No problem, I thought, I’ll just order the old-fashioned way — by phone. Of course, there’s a reason we’ve come to prefer ordering online when we can. Communicating by phone with someone working in a crowded restaurant can be like trying to make sense of a David Lynch movie.

Making matters worse was that I didn’t know what any of Mr. Moto’s specialty pie names meant. Like that the Mamma Mia has bacon, garlic sauce, gorgonzola, pepperoni, and spinach. Or that Sweet Dreams is the name given to the BBQ chicken pie. That guy on the other end of the phone and I were speaking different languages.

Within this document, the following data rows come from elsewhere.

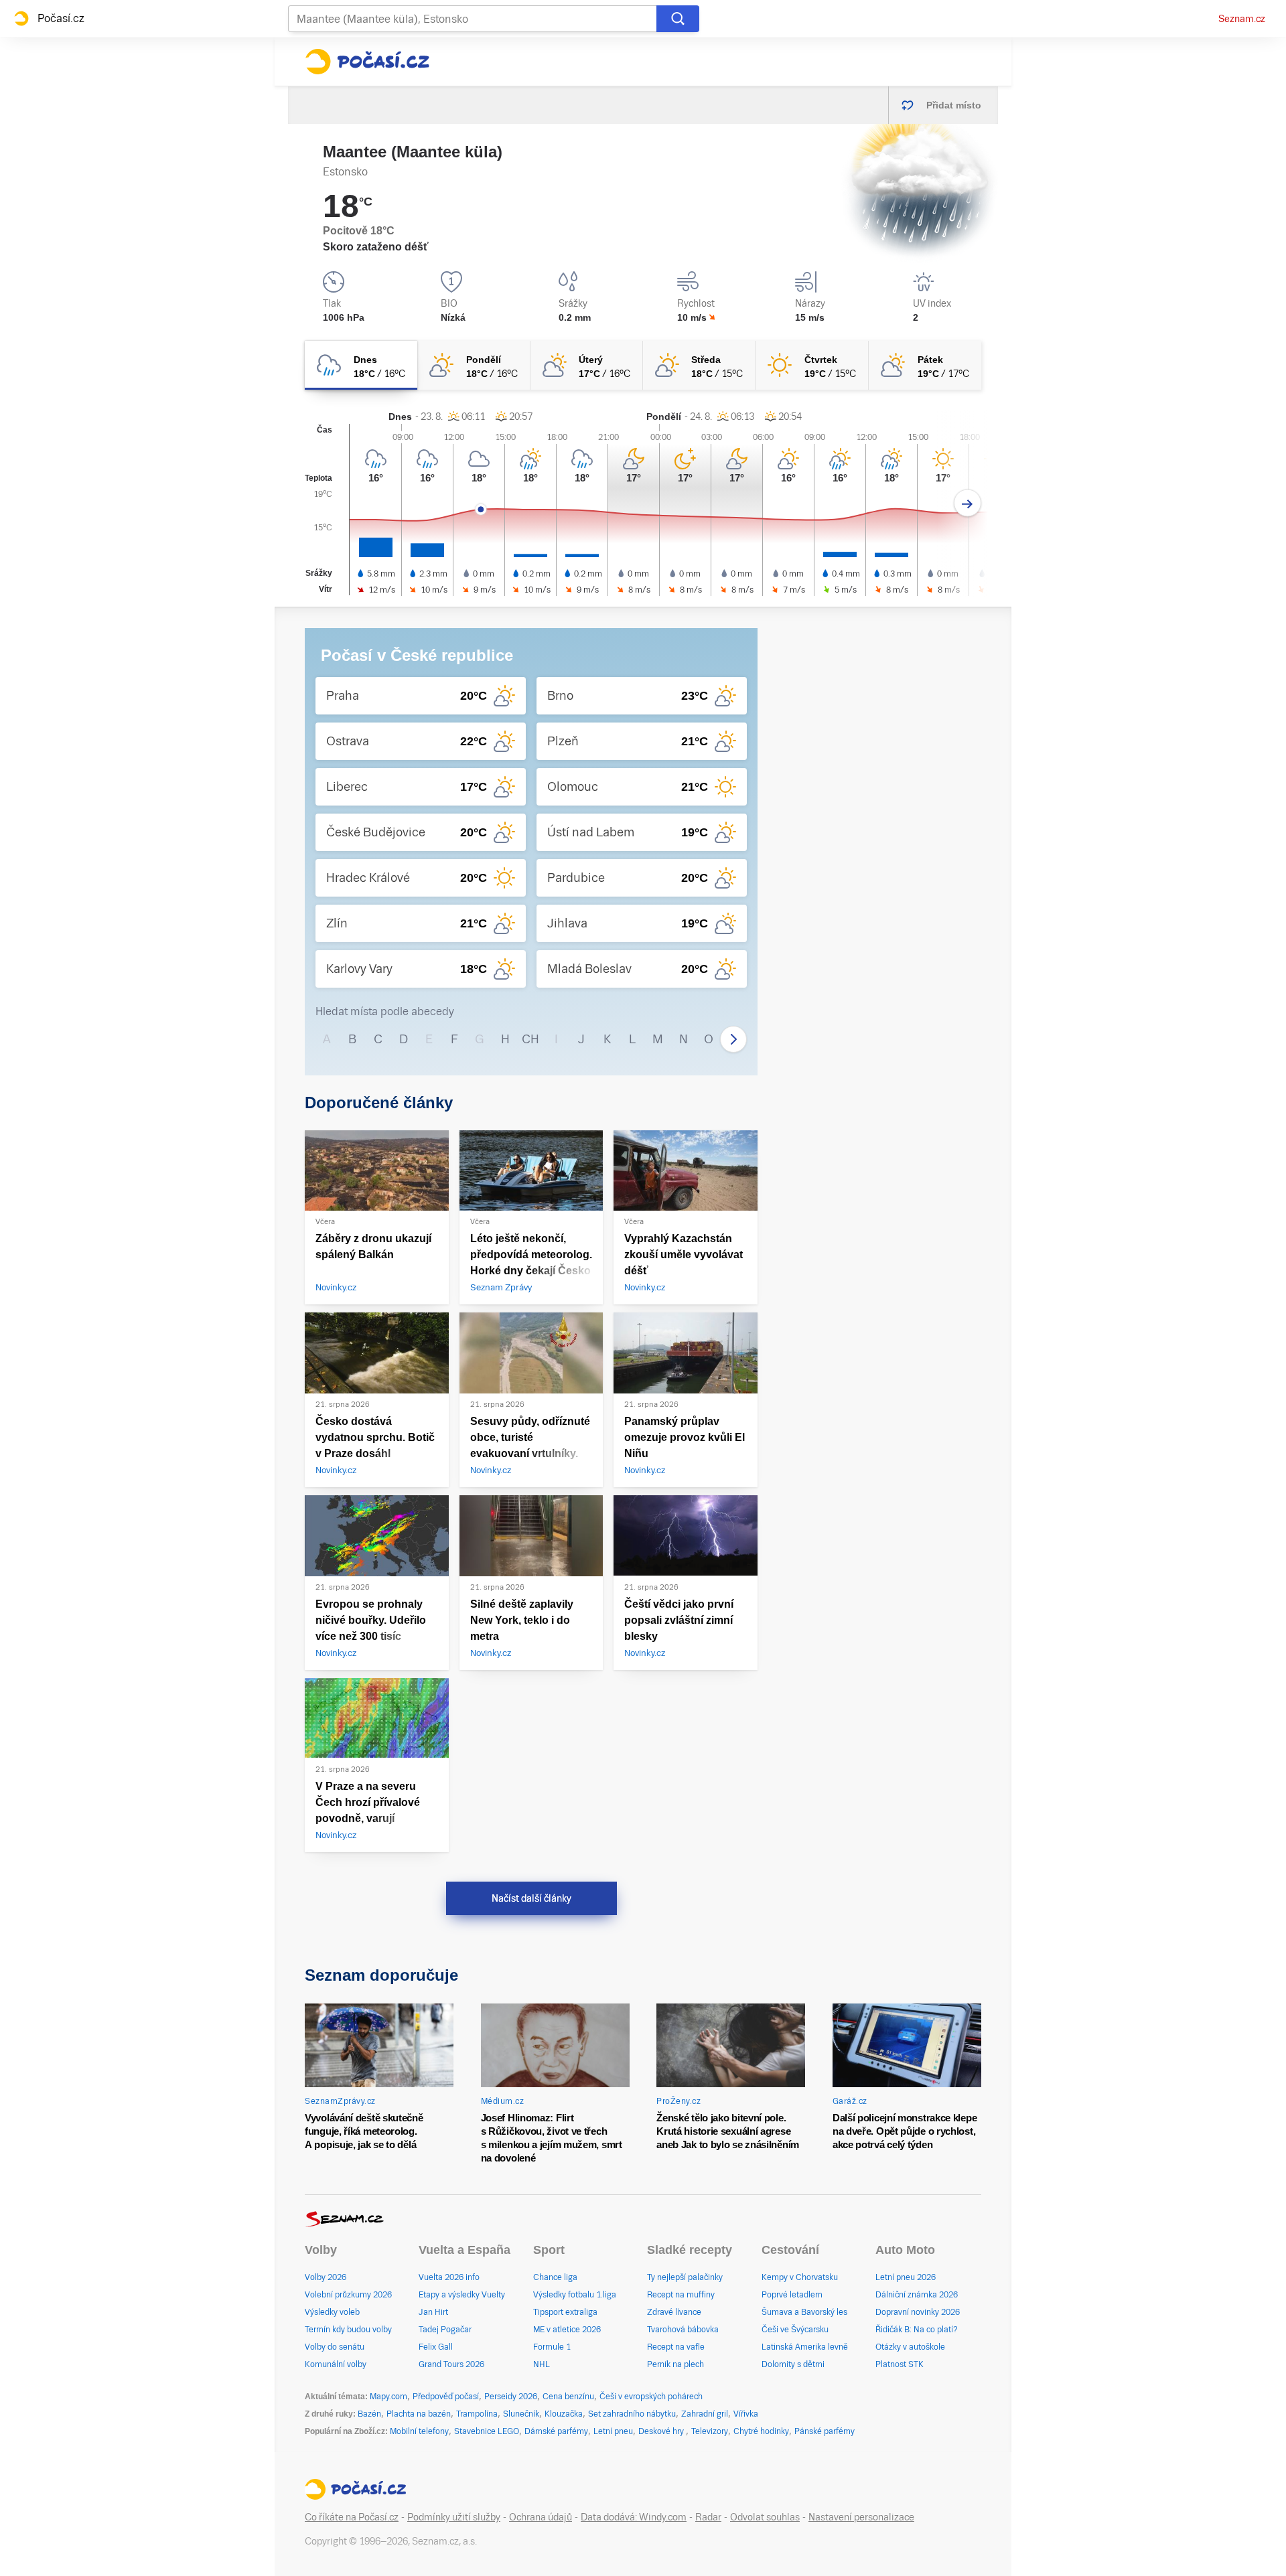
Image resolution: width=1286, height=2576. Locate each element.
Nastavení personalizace (861, 2517)
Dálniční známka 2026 (916, 2294)
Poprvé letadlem (792, 2294)
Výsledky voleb (332, 2312)
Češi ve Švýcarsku (795, 2329)
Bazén (369, 2414)
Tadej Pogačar (445, 2329)
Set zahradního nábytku (632, 2414)
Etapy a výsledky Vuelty (462, 2294)
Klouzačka (564, 2414)
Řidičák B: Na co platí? (916, 2329)
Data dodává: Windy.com (634, 2517)
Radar (708, 2517)
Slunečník (521, 2414)
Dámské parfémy (556, 2431)
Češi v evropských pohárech (651, 2396)
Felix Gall (436, 2347)
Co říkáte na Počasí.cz (352, 2517)
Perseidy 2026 (510, 2396)
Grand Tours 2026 (451, 2364)
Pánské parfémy (824, 2431)
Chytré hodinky (761, 2431)
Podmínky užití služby (453, 2517)
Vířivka (745, 2414)
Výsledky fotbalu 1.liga (574, 2294)
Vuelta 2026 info (449, 2277)
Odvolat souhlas (765, 2517)
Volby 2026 (325, 2277)
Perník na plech (675, 2364)
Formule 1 (552, 2347)
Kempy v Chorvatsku (800, 2277)
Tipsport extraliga (565, 2312)
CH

The slice pie was delivered in prompt fashion, though it did suffer in transit more than a fully intact whole pizza would. More importantly, I discovered that while a Mr. Moto pizza has a light, chewy crust when fresh, when reheated for order-by-the-slice it doesn’t turn out well.

I thought the slice pie was a fantastic idea, but I now see why other restaurants don’t attempt it. And Mr. Moto’s interesting signature pies should be ordered intact anyway — that way Moto competes with my North Park favorites.